■ **SUPPLIED DATA**:
□ □ □ □ □
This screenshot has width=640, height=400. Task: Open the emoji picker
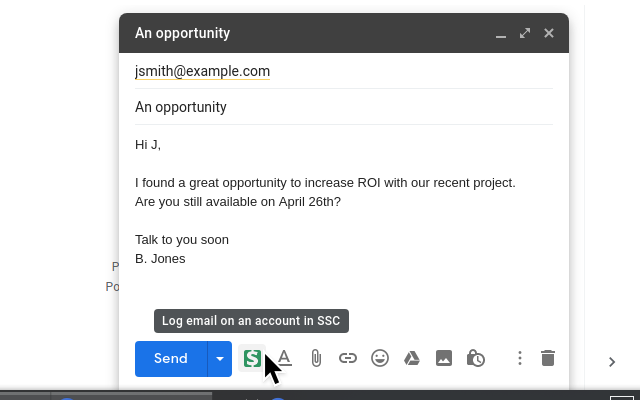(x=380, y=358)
□ □ □ □ □
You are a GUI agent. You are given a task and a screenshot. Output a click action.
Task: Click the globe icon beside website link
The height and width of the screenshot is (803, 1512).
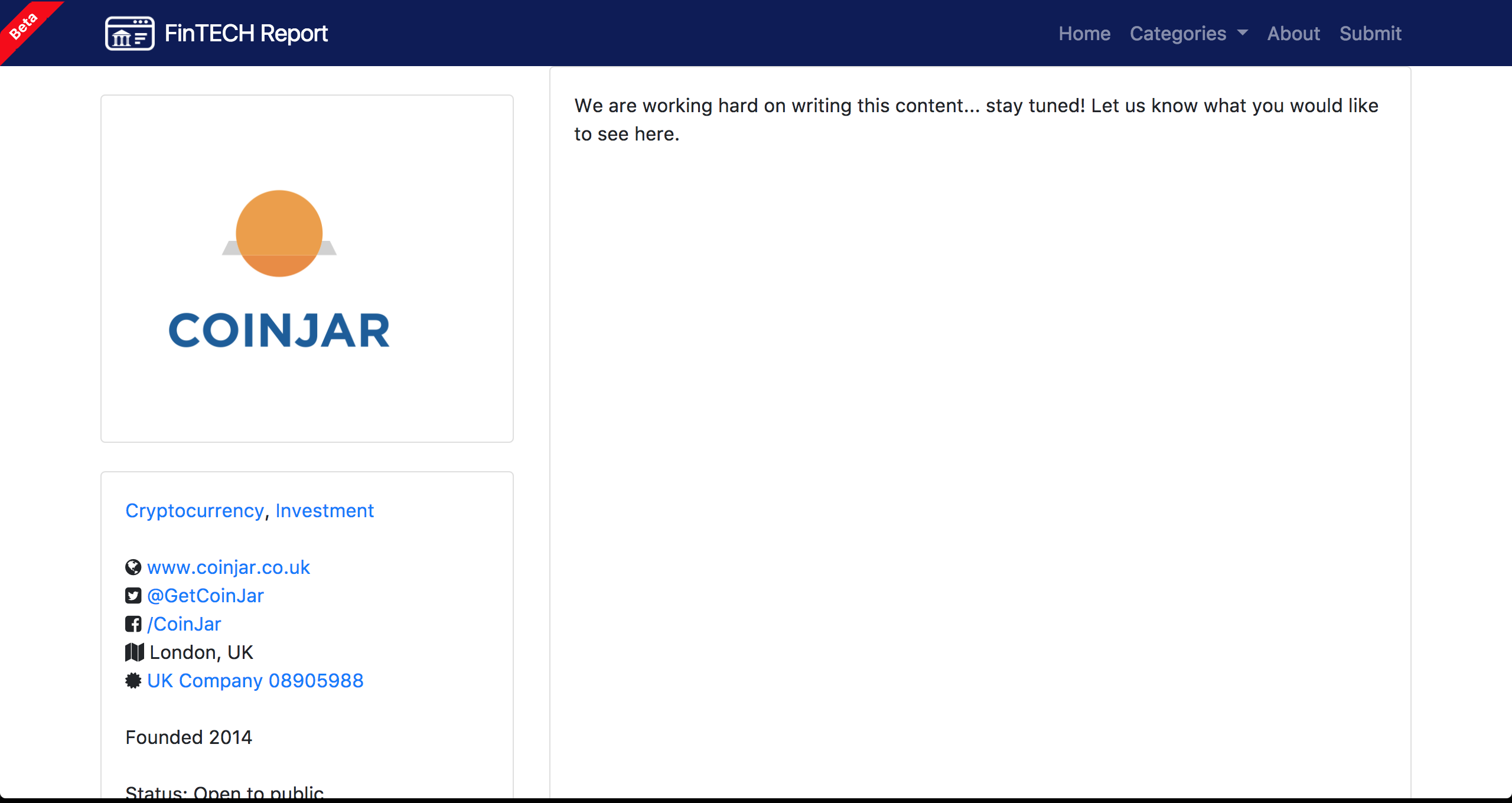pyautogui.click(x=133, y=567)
□ □ □ □ □
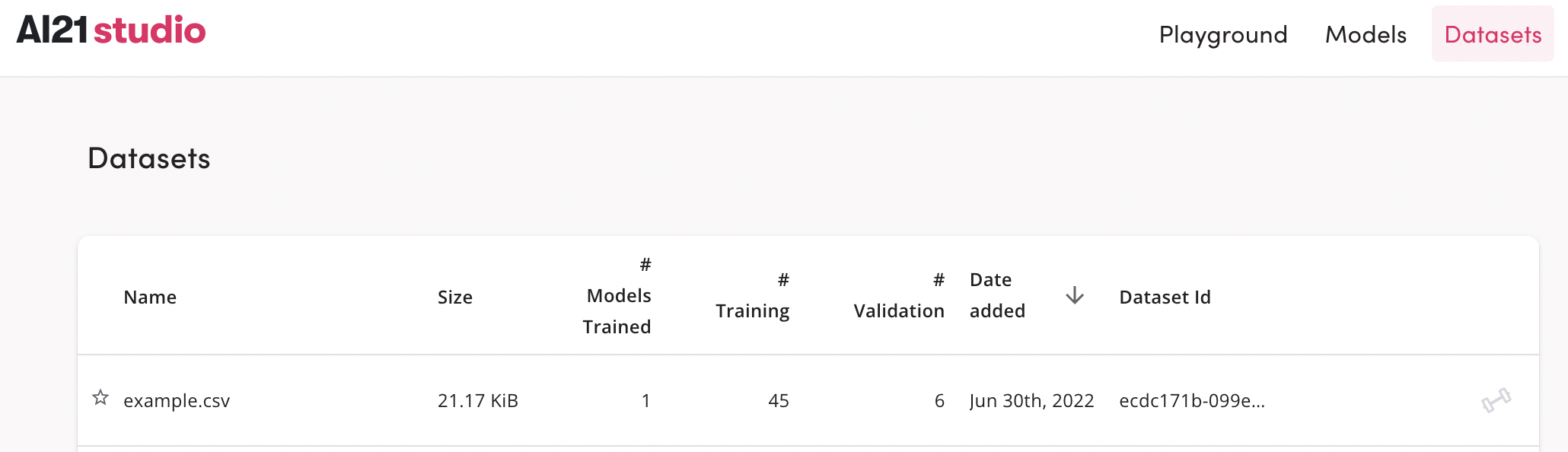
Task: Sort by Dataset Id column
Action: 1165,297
□ □ □ □ □
■ **WORK TO BE COMPLETED**: Turn the entries starting with the line containing "This screenshot has" and going on through the line containing "(x=380, y=358)" into a two-column CSV with the columns "request" and "coordinates", one row per entry, each value in a single quoted field with line breaks replaced by spaces. Leave the pictures out of the CSV.

■ **TASK RESPONSE**:
request,coordinates
"This screenshot has width=640, height=400. Task: Open the emoji picker","(x=380, y=358)"